Department of Mathematics, Konkuk University, Seoul 143-701, Korea.
IEEE Trans Med Imaging. 2009 Oct;28(10):1526-33. doi: 10.1109/TMI.2009.2019823.
Magnetic resonance elastography (MRE) is an imaging modality capable of visualizing the elastic properties of an object using magnetic resonance imaging (MRI) measurements of transverse acoustic strain waves induced in the object by a harmonically oscillating mechanical vibration. Various algorithms have been designed to determine the mechanical properties of the object under the assumptions of linear elasticity, isotropic and local homogeneity. One of the challenging problems in MRE is to reduce the noise effects and to maintain contrast in the reconstructed shear modulus images. In this paper, we propose a new algorithm designed to reduce the degree of noise amplification in the reconstructed shear modulus images without the assumption of local homogeneity. Investigating the relation between the measured displacement data and the stress wave vector, the proposed algorithm uses an iterative reconstruction formula based on a decomposition of the stress wave vector. Numerical simulation experiments and real experiments with agarose gel phantoms and human liver data demonstrate that the proposed algorithm is more robust to noise compared to standard inversion algorithms and stably determines the shear modulus.
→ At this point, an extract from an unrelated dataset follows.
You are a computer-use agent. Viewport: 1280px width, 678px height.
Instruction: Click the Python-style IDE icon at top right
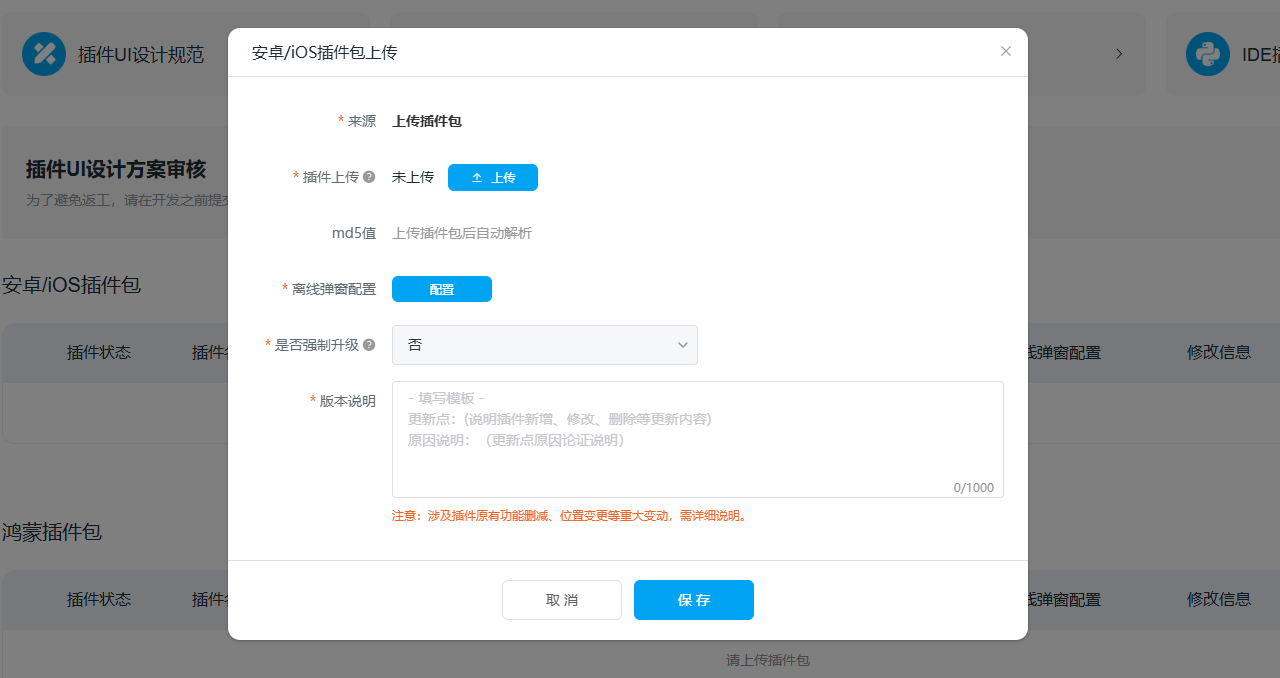click(x=1207, y=54)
磁共振弹性成像(MRE)是一种利用磁共振成像(MRI)测量物体中横向声应变波的方法,该方法可以可视化物体的弹性特性,这些应变波是由物体中谐波机械振动引起的。已经设计了各种算法来确定物体在假设的线性弹性、各向同性和局部均匀性下的力学性质。MRE 中的一个具有挑战性的问题是减少噪声影响并在重建的剪切模量图像中保持对比度。在本文中,我们提出了一种新算法,该算法旨在在不假设局部均匀性的情况下降低重建剪切模量图像中的噪声放大程度。通过研究测量位移数据与应力波矢量之间的关系,所提出的算法使用基于应力波矢量分解的迭代重建公式。琼脂糖凝胶体模和人体肝脏数据的数值模拟实验和实际实验表明,与标准反演算法相比,所提出的算法对噪声更稳健,并且能够稳定地确定剪切模量。